What this task involves: Reproduce the following listing line for line, with no changes.

::::

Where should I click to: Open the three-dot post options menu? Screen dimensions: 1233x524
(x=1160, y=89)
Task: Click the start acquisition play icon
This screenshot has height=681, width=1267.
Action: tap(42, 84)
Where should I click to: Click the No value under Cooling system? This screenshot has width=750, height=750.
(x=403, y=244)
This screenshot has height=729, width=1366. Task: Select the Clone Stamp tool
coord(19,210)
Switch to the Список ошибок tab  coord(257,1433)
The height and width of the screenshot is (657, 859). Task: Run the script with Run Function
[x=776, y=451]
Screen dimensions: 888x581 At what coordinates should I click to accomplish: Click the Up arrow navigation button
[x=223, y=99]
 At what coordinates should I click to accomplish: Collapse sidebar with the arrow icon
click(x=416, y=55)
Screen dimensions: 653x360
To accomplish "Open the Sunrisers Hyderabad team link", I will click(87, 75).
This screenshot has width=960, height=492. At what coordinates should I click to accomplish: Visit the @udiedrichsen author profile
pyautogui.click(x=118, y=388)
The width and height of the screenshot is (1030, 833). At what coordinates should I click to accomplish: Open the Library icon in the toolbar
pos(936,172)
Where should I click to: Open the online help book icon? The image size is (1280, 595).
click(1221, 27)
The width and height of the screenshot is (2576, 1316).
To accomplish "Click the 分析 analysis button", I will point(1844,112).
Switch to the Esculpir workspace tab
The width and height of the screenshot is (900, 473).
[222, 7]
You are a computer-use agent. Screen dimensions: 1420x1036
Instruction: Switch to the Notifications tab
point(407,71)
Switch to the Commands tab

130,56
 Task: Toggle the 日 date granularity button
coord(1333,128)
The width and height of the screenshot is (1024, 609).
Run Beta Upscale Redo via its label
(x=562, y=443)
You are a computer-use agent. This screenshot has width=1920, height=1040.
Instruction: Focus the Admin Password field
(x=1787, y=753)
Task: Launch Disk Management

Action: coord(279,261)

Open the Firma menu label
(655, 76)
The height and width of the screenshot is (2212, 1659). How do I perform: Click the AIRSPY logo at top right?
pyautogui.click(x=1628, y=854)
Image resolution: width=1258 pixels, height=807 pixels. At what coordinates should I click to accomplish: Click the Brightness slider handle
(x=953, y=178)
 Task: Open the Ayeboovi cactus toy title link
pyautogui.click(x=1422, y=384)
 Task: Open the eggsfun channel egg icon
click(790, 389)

::::

The output:
Where should I click to: Open the three-dot post options menu? Screen dimensions: 1233x524
(x=1160, y=89)
Task: Click the start acquisition play icon
This screenshot has height=681, width=1267.
Action: tap(42, 84)
Where should I click to: Click the No value under Cooling system? This screenshot has width=750, height=750.
(x=403, y=244)
This screenshot has height=729, width=1366. Task: Select the Clone Stamp tool
coord(19,210)
Switch to the Список ошибок tab  coord(257,1433)
The height and width of the screenshot is (657, 859). Task: Run the script with Run Function
[x=776, y=451]
Screen dimensions: 888x581 At what coordinates should I click to accomplish: Click the Up arrow navigation button
[x=223, y=99]
 At what coordinates should I click to accomplish: Collapse sidebar with the arrow icon
click(x=416, y=55)
Screen dimensions: 653x360
To accomplish "Open the Sunrisers Hyderabad team link", I will click(87, 75).
This screenshot has width=960, height=492. At what coordinates should I click to accomplish: Visit the @udiedrichsen author profile
pyautogui.click(x=118, y=388)
The width and height of the screenshot is (1030, 833). At what coordinates should I click to accomplish: Open the Library icon in the toolbar
pos(936,172)
Where should I click to: Open the online help book icon? The image size is (1280, 595).
click(1221, 27)
The width and height of the screenshot is (2576, 1316).
To accomplish "Click the 分析 analysis button", I will point(1844,112).
Switch to the Esculpir workspace tab
The width and height of the screenshot is (900, 473).
[222, 7]
You are a computer-use agent. Screen dimensions: 1420x1036
Instruction: Switch to the Notifications tab
point(407,71)
Switch to the Commands tab

130,56
 Task: Toggle the 日 date granularity button
coord(1333,128)
The width and height of the screenshot is (1024, 609).
Run Beta Upscale Redo via its label
(x=562, y=443)
You are a computer-use agent. This screenshot has width=1920, height=1040.
Instruction: Focus the Admin Password field
(x=1787, y=753)
Task: Launch Disk Management

Action: coord(279,261)

Open the Firma menu label
(655, 76)
The height and width of the screenshot is (2212, 1659). How do I perform: Click the AIRSPY logo at top right?
pyautogui.click(x=1628, y=854)
Image resolution: width=1258 pixels, height=807 pixels. At what coordinates should I click to accomplish: Click the Brightness slider handle
(x=953, y=178)
 Task: Open the Ayeboovi cactus toy title link
pyautogui.click(x=1422, y=384)
 Task: Open the eggsfun channel egg icon
click(790, 389)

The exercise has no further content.